She started with a bobby pin and ended up with a house. Here’s the story of Demi Skipper, the ultimate saleswoman who’s a little off her mind.
Pandemic. Boredom. Isolation. Perhaps the most ideal recipe for getting yourself a house for the price of a bobby pin (which according to Google is worth 0.099GBP). That’s precisely what Demi Skipper, a 29 year old with nothing to lose and a whole lot to win has managed to pull off. Quite an impressive feat, we must say.
Starting off with that singular bobby pin worth much less than a pound, Demi began trading up towards a house. Even from the very start, her trades were impressive. She traded jewellery, a skateboard, Air Jordans, iPhones, a year’s worth of burritos, several cars, three tractors and a Tesla food truck, and ended up with a house. If she had stopped at the Jordans nobody would have faulted her; it was already quite the rewards from finding a lonesome bobby pin at home and deciding to put it to good use.
She had three clear rules on her pursuit. 1) No trading with family or friends. 2) No spending money (except for a few shipping costs when otherwise unavoidable). 3) No trade backs.

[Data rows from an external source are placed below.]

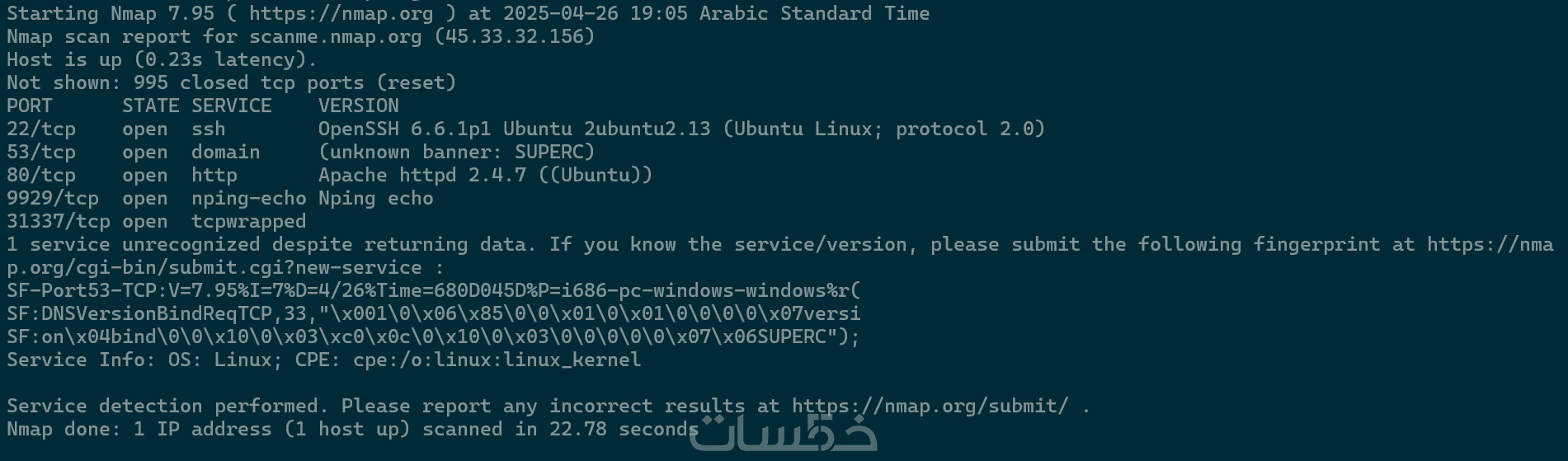Click the 80/tcp port entry
The height and width of the screenshot is (461, 1568).
pyautogui.click(x=41, y=176)
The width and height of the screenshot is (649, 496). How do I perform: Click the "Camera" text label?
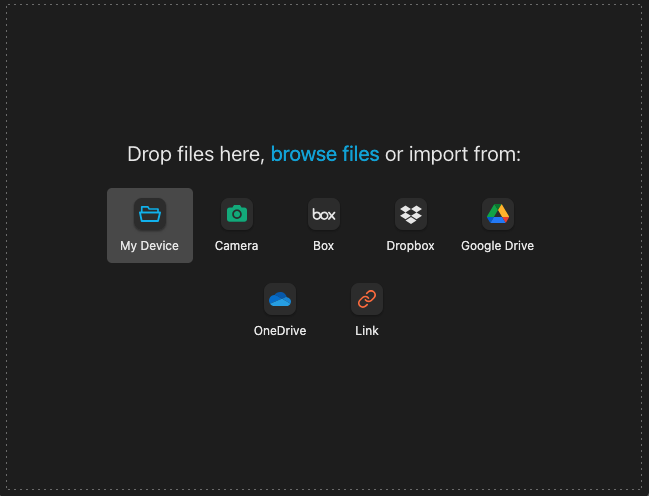[237, 246]
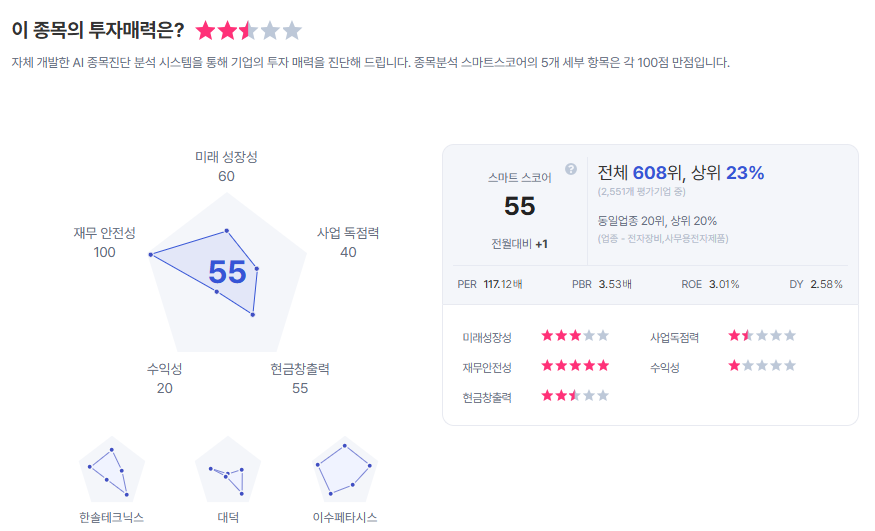Click the smart score help question-mark icon
The image size is (875, 531).
[571, 169]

So how on earth did she do it? Thanks to social media, primarily. She joined Facebook groups, posted on Instagram and travelled viciously around the United States and Canada in search of trades. Along the way, she has found sponsors, celebrities and television appearances; a true social butterfly. She even rode down Venice beach in a bike, onto which she plastered a large sign explaining her journey and asking any passerby to trade with her.
The house she managed to get was in Clarksville, a single-storey baby blue place with a pitched roof and an undeniable cottage core appeal. It took her more than a year and a half, and 28 trades to reach it. The most complicated to trade was a trailer, valued at $40,000.
It was the final item before the house, but it was particularly difficult to trade as it was stuck in Canada due to customs and was also a particularly rare kind of trailer, completely customised, refrigerated and solar-run.
So you’d think that after such a complicated and intertwined journey Skipper would be done. Turns out she is not. With her entrepreneurial spirit and ruthless determination, it seems she is not satisfied with being the first person to ever trade a bobby pin for a house; she wants to be the person that does it twice.